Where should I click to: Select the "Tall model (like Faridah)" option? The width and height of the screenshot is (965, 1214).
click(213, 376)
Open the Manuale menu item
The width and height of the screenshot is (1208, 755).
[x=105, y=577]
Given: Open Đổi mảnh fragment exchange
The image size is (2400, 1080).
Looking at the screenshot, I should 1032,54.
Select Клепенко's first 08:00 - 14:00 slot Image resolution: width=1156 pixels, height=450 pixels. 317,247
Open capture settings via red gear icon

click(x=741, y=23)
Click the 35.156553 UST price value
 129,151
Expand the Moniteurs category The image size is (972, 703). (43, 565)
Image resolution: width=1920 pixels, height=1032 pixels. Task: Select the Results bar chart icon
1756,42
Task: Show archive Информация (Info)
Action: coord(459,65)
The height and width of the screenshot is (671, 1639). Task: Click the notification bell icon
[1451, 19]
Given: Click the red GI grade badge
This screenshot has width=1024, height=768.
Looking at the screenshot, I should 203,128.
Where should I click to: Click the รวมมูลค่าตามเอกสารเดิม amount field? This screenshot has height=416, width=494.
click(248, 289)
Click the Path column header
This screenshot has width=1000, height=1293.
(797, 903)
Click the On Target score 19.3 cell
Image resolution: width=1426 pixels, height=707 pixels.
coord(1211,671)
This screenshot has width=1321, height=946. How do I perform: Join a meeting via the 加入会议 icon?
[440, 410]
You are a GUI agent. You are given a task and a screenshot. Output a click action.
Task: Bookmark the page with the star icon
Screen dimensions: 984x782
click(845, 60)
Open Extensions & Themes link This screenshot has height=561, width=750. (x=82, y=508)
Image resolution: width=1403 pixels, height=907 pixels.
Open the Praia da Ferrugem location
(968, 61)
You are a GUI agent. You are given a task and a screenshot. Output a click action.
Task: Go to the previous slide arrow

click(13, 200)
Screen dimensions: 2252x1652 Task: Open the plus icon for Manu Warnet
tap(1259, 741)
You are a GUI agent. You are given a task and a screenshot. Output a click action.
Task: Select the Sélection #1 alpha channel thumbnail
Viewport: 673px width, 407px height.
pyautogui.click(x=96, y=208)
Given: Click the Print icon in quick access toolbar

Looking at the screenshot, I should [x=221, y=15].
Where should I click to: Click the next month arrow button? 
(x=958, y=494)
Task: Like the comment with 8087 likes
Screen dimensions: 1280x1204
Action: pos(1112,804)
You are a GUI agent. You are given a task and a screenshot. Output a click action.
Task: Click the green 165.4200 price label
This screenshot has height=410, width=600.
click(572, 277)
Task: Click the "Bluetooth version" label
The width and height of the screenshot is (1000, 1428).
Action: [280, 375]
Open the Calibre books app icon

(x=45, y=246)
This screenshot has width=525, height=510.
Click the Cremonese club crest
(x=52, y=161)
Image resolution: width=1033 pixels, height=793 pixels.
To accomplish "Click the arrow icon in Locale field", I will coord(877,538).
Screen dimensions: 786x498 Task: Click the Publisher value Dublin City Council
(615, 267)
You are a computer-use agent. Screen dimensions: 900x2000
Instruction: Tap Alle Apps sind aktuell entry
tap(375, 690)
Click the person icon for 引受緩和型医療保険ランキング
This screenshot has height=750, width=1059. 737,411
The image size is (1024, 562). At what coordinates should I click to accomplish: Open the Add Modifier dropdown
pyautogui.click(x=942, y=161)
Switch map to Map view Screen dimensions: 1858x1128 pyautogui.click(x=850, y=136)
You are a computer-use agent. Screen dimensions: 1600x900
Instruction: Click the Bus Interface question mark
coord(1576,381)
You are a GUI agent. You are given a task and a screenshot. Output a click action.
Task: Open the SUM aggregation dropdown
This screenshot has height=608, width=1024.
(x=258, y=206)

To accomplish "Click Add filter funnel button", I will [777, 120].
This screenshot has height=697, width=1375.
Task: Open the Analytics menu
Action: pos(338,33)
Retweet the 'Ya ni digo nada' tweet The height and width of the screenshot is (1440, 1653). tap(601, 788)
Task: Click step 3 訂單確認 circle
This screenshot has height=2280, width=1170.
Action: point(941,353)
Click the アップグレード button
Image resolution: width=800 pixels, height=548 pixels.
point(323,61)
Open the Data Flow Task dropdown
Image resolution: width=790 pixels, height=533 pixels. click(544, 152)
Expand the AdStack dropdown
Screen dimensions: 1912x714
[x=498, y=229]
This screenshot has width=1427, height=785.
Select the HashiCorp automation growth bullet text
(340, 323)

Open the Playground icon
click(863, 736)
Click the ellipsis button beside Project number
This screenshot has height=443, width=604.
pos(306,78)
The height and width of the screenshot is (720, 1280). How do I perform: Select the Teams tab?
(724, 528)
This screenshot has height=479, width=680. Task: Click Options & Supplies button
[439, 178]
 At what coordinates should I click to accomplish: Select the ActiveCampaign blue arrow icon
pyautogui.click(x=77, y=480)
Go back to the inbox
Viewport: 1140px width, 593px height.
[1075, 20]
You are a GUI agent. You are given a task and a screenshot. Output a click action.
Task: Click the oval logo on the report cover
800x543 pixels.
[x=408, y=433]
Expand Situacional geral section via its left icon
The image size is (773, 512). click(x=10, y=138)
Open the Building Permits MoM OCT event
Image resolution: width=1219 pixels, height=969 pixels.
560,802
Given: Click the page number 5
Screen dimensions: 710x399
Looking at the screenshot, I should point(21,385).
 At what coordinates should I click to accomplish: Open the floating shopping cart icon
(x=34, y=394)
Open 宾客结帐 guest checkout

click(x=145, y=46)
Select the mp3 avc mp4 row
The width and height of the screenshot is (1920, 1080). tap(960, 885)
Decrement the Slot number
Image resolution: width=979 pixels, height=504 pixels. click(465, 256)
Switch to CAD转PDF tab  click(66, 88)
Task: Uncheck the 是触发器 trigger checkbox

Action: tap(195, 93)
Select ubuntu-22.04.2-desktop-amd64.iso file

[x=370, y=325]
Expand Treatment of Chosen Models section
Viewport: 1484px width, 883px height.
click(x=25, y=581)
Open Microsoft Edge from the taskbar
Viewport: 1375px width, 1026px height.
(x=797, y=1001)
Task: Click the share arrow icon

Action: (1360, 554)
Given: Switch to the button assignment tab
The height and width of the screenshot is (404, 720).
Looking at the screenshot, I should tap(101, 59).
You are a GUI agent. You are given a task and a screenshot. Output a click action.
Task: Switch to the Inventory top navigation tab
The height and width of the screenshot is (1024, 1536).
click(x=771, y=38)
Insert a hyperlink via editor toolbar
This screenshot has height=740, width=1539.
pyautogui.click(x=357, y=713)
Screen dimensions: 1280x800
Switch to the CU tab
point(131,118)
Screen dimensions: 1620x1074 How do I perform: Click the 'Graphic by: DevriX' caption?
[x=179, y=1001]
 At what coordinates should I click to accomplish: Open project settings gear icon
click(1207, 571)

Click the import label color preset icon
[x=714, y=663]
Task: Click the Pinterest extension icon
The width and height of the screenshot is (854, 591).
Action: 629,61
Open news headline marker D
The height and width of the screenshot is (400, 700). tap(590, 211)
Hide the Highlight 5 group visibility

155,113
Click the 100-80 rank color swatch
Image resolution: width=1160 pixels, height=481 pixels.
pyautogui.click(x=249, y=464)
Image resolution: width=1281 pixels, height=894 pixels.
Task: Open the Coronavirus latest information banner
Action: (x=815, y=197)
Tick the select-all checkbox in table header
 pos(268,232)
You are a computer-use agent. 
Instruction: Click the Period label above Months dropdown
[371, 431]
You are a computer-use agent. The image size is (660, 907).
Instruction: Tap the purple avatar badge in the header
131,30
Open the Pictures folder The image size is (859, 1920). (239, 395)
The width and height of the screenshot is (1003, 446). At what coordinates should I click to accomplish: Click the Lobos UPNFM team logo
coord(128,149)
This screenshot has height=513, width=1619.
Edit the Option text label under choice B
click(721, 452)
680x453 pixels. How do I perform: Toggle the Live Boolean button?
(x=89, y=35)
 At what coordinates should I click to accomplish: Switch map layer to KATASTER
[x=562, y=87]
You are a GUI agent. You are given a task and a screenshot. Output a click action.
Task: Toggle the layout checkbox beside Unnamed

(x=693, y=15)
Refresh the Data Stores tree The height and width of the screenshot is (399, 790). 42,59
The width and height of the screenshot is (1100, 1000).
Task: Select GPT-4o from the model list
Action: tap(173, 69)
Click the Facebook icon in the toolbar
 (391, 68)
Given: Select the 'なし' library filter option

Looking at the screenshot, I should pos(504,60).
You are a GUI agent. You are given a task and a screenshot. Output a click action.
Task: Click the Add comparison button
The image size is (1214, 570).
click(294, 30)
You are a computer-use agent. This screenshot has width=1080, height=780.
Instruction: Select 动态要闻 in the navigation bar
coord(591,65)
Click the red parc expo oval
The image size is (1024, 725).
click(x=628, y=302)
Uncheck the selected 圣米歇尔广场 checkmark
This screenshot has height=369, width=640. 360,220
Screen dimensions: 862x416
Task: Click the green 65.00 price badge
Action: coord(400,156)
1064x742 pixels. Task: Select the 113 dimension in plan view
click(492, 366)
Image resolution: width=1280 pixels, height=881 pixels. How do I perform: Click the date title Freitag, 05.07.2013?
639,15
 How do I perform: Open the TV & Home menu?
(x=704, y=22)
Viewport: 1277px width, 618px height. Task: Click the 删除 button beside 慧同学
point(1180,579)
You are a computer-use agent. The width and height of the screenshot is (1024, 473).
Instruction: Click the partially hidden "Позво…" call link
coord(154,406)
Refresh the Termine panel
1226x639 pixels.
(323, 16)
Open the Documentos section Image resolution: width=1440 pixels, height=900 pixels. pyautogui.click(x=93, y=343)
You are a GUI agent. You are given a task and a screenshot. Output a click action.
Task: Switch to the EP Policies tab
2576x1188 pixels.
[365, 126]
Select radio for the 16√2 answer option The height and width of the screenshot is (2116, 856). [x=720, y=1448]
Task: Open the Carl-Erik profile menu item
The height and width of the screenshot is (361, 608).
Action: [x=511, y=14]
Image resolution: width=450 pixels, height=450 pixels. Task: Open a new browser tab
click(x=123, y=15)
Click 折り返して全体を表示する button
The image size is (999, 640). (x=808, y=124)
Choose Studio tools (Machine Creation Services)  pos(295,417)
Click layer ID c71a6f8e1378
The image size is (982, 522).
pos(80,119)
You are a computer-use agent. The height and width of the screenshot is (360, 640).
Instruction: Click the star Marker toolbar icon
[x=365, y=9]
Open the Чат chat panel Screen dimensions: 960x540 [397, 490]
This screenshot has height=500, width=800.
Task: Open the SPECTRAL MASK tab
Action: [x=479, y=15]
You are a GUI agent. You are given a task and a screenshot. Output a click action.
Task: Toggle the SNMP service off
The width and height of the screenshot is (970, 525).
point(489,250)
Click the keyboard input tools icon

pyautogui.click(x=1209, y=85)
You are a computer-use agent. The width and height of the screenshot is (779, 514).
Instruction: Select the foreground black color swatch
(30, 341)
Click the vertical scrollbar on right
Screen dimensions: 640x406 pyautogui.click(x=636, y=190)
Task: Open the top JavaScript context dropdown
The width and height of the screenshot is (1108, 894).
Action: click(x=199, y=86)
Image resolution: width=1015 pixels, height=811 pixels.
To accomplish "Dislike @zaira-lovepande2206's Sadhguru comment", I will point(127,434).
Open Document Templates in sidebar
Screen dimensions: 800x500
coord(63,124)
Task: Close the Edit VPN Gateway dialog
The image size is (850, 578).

******

#### [GOAL OF THE EXERCISE]
Give back every line of the listing where the word "item" shows up.

#### [RESPONSE BELOW]
Open the Manuale menu item
Task: Open the Carl-Erik profile menu item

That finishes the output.